### What to work on
Word for word, output the data that follows.

### Available data
—————

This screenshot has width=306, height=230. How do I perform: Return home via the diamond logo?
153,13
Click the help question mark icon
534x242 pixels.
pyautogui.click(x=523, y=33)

—————

### The completed task
This screenshot has width=306, height=230. How do I perform: Return home via the diamond logo?
153,13
Click the help question mark icon
534x242 pixels.
pyautogui.click(x=523, y=33)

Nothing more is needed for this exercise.